[Start of section]

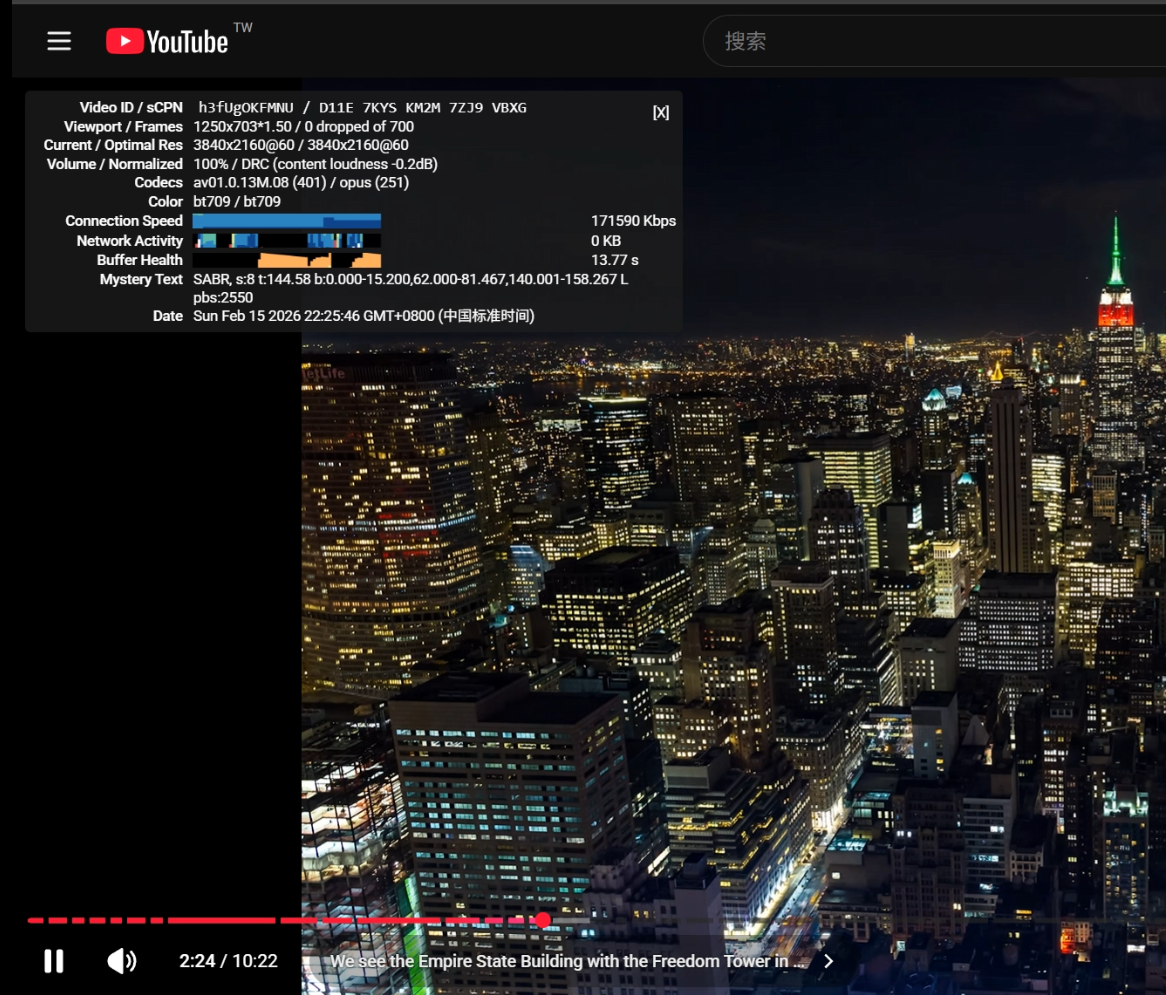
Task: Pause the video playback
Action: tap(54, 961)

[End of section]
[Start of section]

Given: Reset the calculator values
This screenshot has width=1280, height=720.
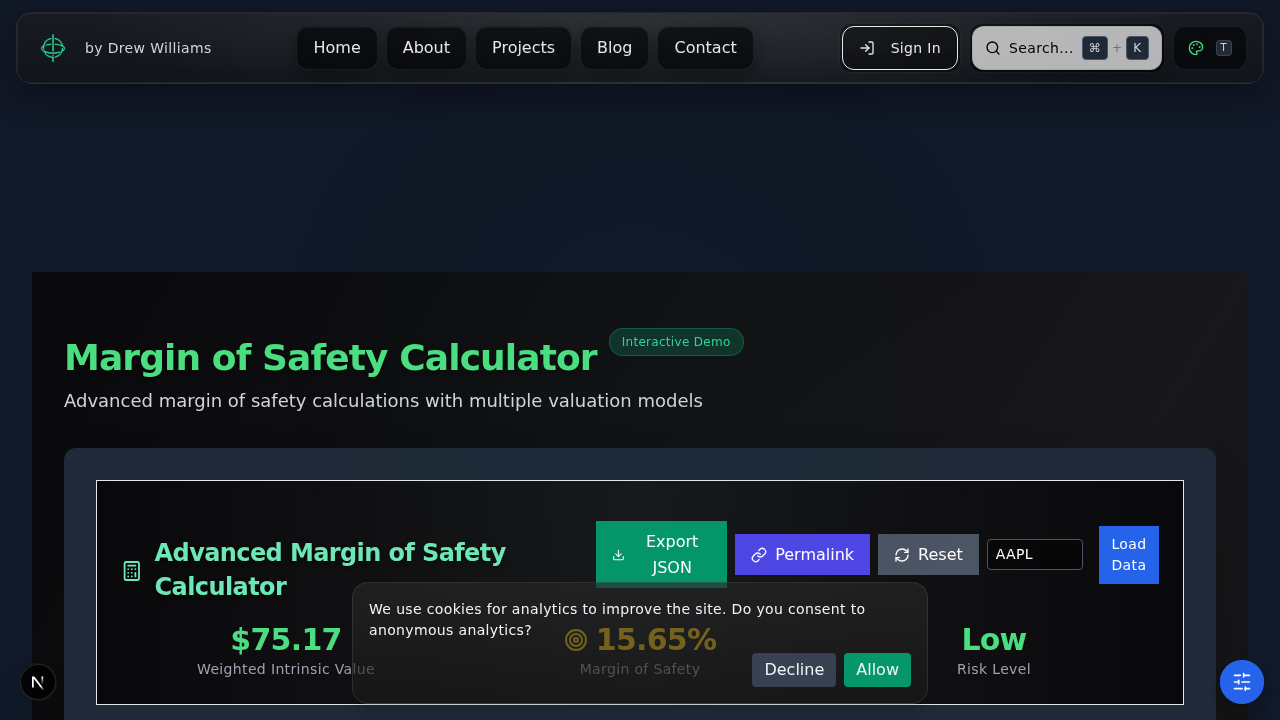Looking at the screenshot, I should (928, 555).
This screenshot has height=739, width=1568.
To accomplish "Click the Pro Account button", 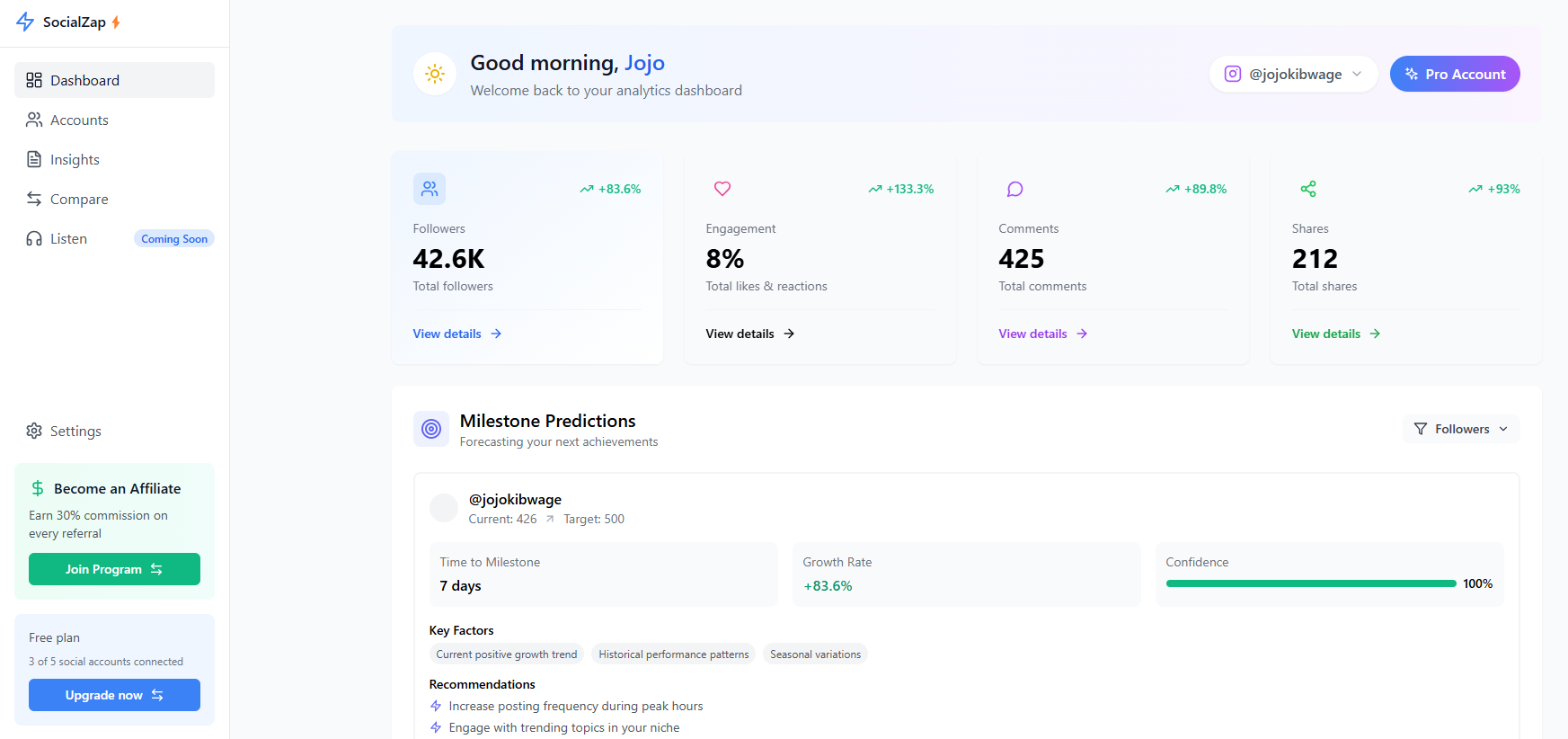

[End of section]

Directions
Give back exactly the lines above from the one with "This screenshot has height=739, width=1568." through the one with "the Pro Account", both included. Pictures don't belong in the copy.

Answer
This screenshot has height=739, width=1568.
To accomplish "Click the Pro Account button", 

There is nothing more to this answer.